== Aufgabe ==
Beantworten Sie anhand des Textes über Friedrich Wilhelm Eduard Gerhard:
1. In welchem Ort wurde Gerhard geboren?
2. In welchem Jahr wurde er o. Prof. für Archäologie an der Universität Berlin?
3. Welche Zeitung gründete er 1843?

== Vorliegender Text ==
•••
Friedrich Wilhelm Eduard Gerhard

Lebensdaten

Nachname:
Gerhard
Vorname:
Friedrich Wilhelm Eduard
Geburtsdatum:
29.11.1795
Geburtsort:
Posen
Geschlecht:
männlich
Todesdatum:
12.05.1867
Sterbeort:
Berlin
Beruf(e):
  • Archäologe

Biographie

Lebenslauf:

Gerhard, Friedrich Wilhelm Eduard

(29. November 1795 Posen - 12. Mai 1867 Berlin)

Archäologe

-          begleitet den Kronprinzen Friedrich Wilhelm (IV.) auf einer Italienreise

-         1833 Archäologe am Königl. Museum in Berlin

-         1843 ao. Prof.; gründet die „Archäologische Zeitung“

-         1844 o. Prof. für Archäologie an der Universität Berlin

-         (auf Gerhards Initiative entstand 1829 das Instituto di Corrispondenza Archeologica in Rom, aus dem das Deutsche Archäologische Institut hervorging)
•••
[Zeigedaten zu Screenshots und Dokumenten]
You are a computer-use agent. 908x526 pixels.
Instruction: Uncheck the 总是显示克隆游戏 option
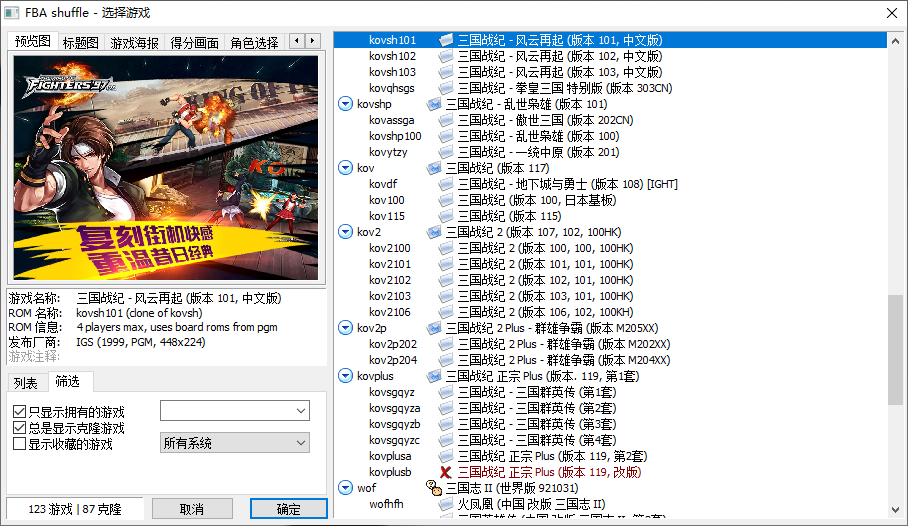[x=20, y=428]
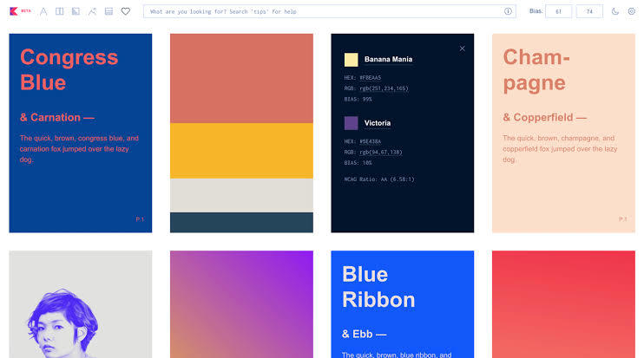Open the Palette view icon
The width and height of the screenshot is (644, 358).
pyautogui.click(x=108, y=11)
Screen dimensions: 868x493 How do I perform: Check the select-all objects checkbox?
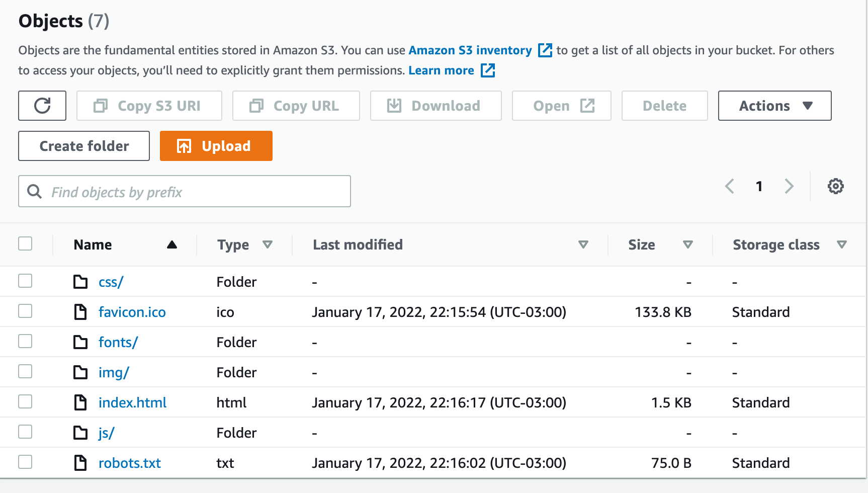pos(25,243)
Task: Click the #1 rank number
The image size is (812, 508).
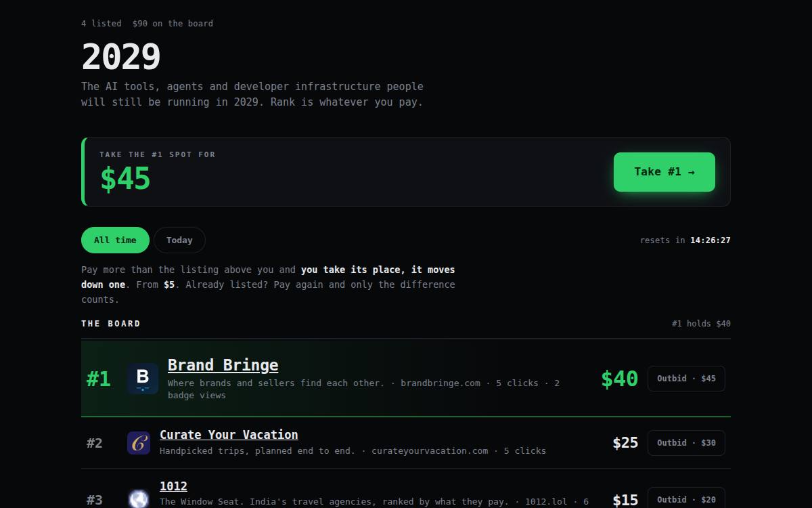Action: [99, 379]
•••
== Antwort ==
1. Posen
2. 1844
3. Die „Archäologische Zeitung“